Page 128 of Rent Free

I did not want to be bitten by the big bastard.

“I am going to send you straight to hell,” I snarled, trying in vain to get the stupid thing with my next hit.

I didn’t.

ATLAS

“Hello?” I answered.

I was tired.

But I’d been tired since our second son, Glades, had been born.

Glades—like the Florida Everglades— was named after Pepper’s mother, Gladys.

Our first born son, Ware, had Emmanuelle’s name as a middle name.

Ware was one and a half, and Glades was just shy of a month old.

“Hey, pull up your app for the nursery at the bakery.”

Auden’s amused voice had me shifting, even though I’d just gotten Glades back to sleep.

Catching my phone with a foot so I wouldn’t move the colic-prone child too much—his sleep was precious to us both—I swiftly opened the app, knowing instinctively that it had something to do with my girl.

I opened the app, and the camera watching over the nursery was still. Yet, I could hear sounds.

“Listen here, you little dictator,” I heard my wife’s voice growl. Gosh, she was cute when she was mad. “I’ll kill you. I’ll kill your brother. Your sister. Your mother. Your other mother. Whoever the fuck I have to kill, they’ll die. All because you’re a fucking fucker.”

My lips quirked at the words.

I wasn’t worried that she was in trouble.

We had that place wired. Plus, if there’d been danger, Auden, who liked to spend his early mornings at the bakery with Maven before he went on shift, would’ve done something.

“Why won’t you fucking…” I saw her whirl past the doorway, my olive green DPD SWAT shirt in her hand, after something imaginary.

Though, if I had to guess, it was either a horse fly or a spider. She didn’t like either of those.

The horse fly more than most.

She got bitten by one at least four times a year, and she welted up really bad, to the point where she had to be on antibiotics.

That was how we’d gotten Glades, after all.

Grinning like a fucking loon, I picked up the half-empty bottle, a diaper, some wipes, and made the trek over to my nearest neighbor.

I used my code to get into the door, and then disarmed the alarm.

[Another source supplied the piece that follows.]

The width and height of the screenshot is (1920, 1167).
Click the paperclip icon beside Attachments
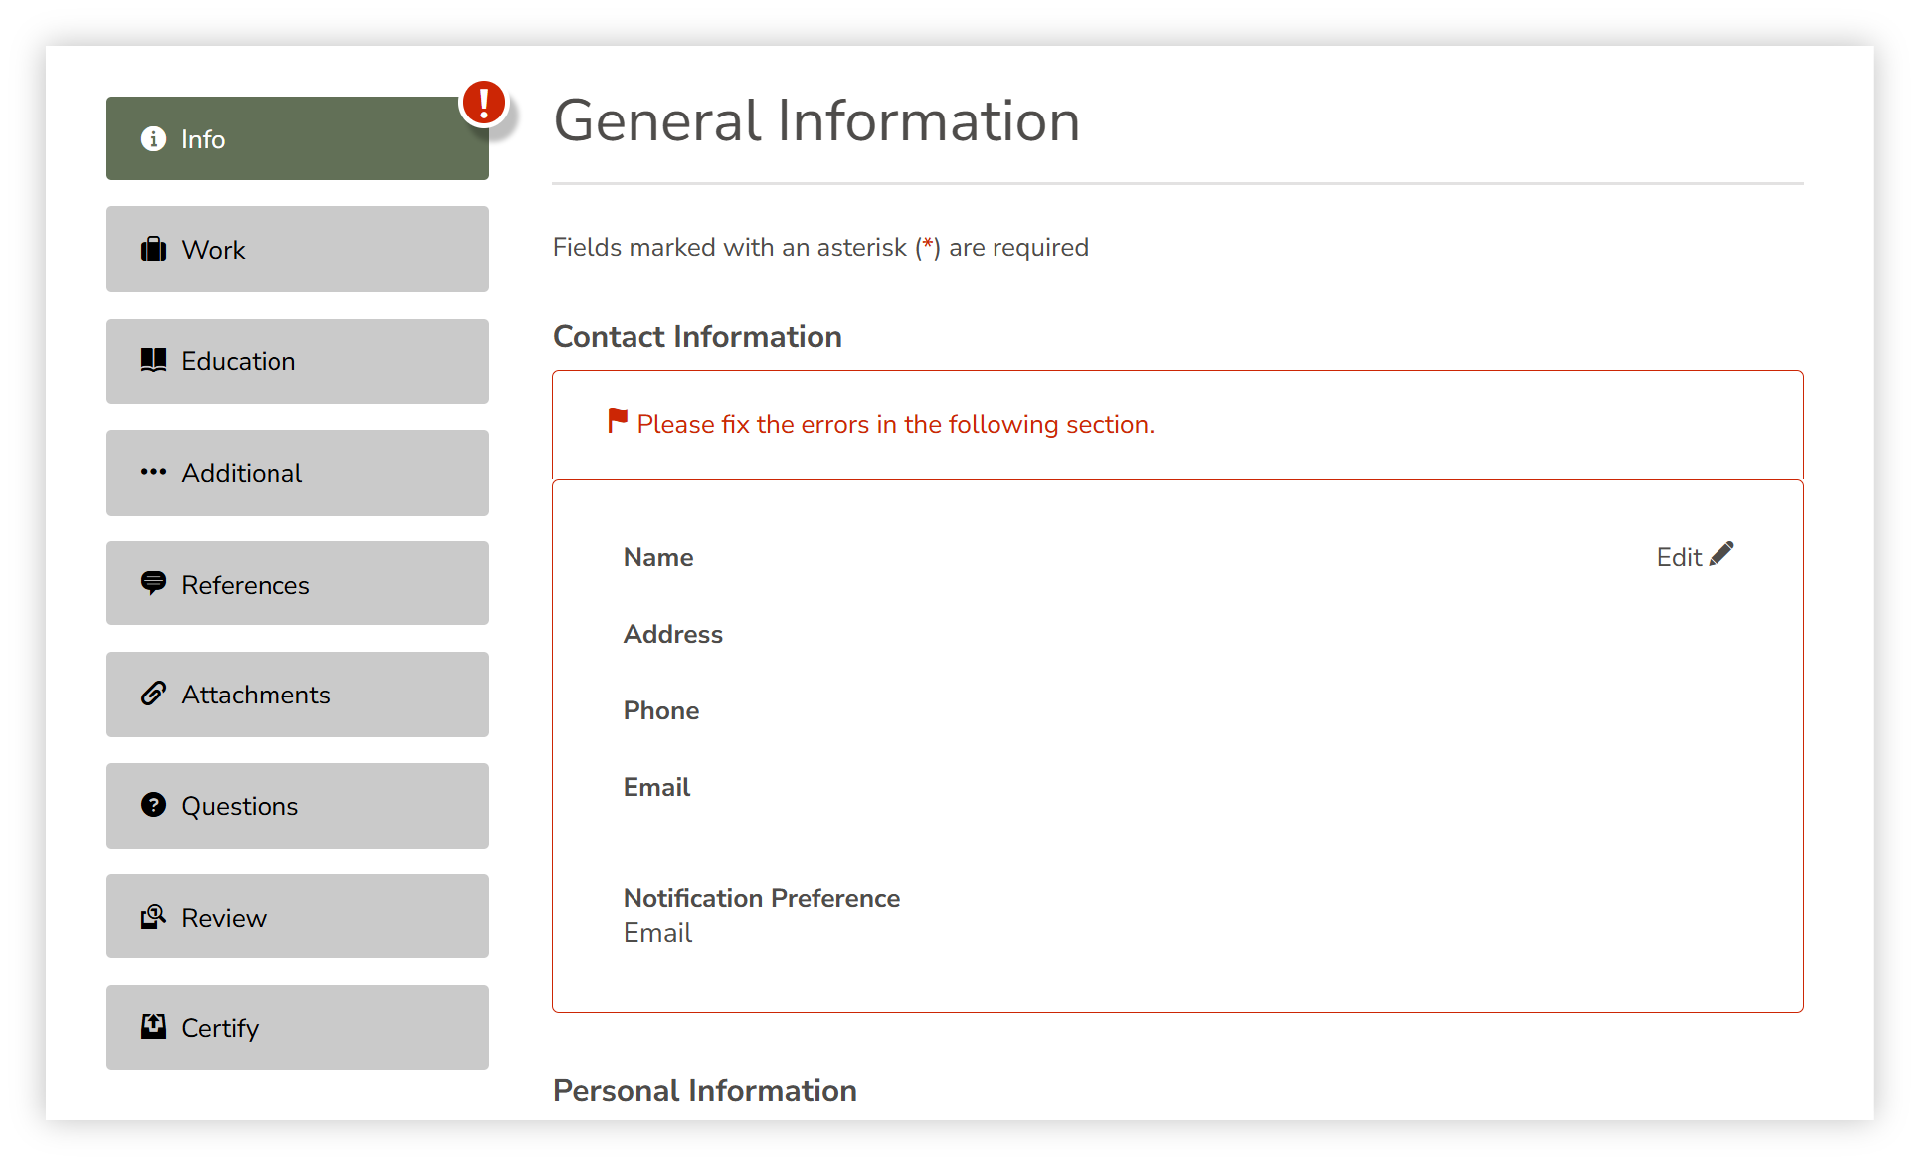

Everyone knew everyone’s codes, and it was hard to keep a Carter out if they wanted to be there—at least in their families’ homes.

I walked toward Garrett’s bedroom, unsurprised to find him still in bed.

What was a surprise was to find him with who he was with.

“Don’t shoot me,” I teased.

“I’m not going to shoot you,” the woman grumbled, face buried in the pillow beside Garrett’s.